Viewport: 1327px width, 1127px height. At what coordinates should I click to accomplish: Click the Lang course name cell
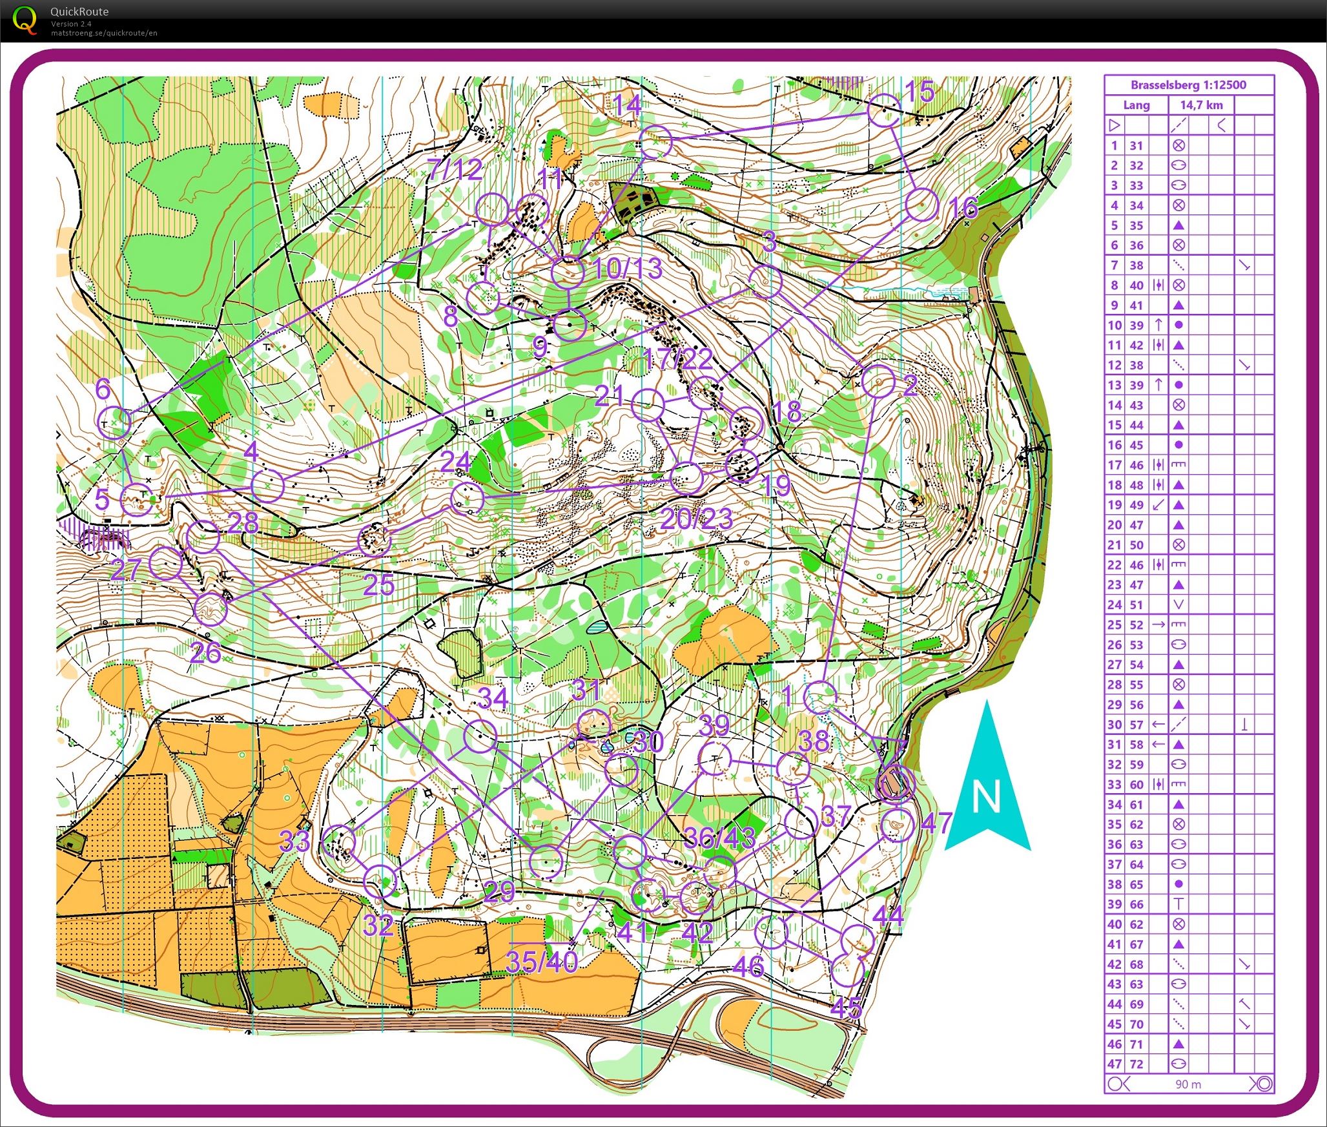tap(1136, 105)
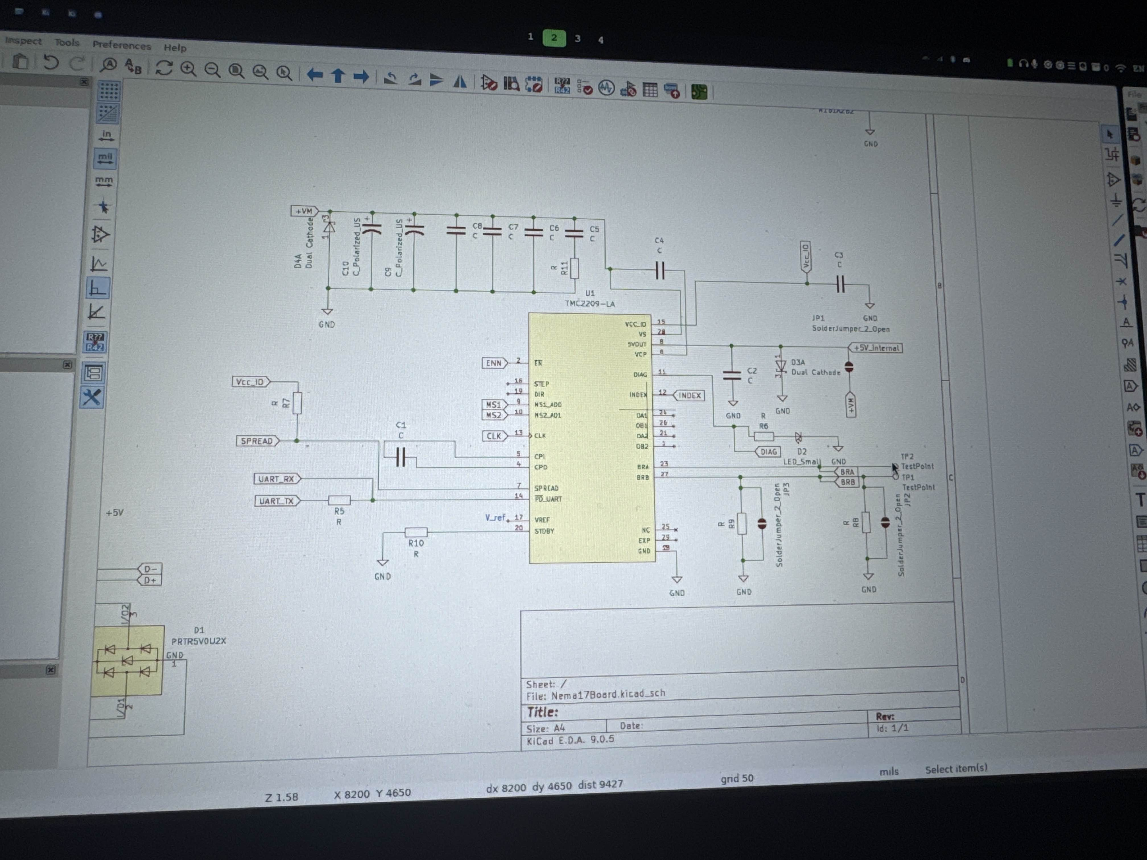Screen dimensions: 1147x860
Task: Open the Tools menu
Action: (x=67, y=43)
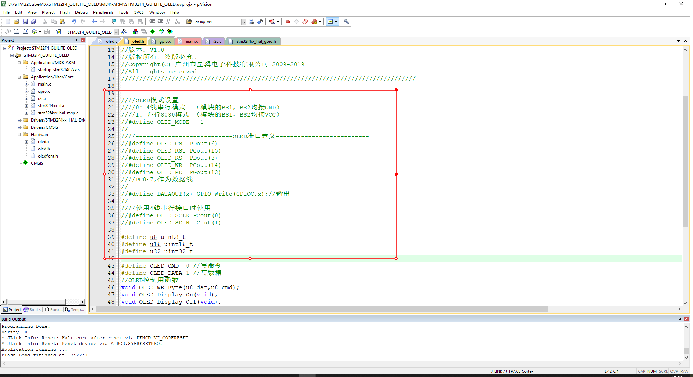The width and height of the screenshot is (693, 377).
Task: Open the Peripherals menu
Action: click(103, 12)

• **About this task**: Write out the entries again word for word. Do not include the pictures.

• **Response to this task**:
Viewport: 1327px width, 1127px height. At what coordinates should I click to accomplish: Click the Lang course name cell
tap(1136, 105)
Screen dimensions: 1147x860
Task: Open the Tools menu
Action: (x=67, y=43)
The width and height of the screenshot is (693, 377).
Task: Open the Peripherals menu
Action: click(103, 12)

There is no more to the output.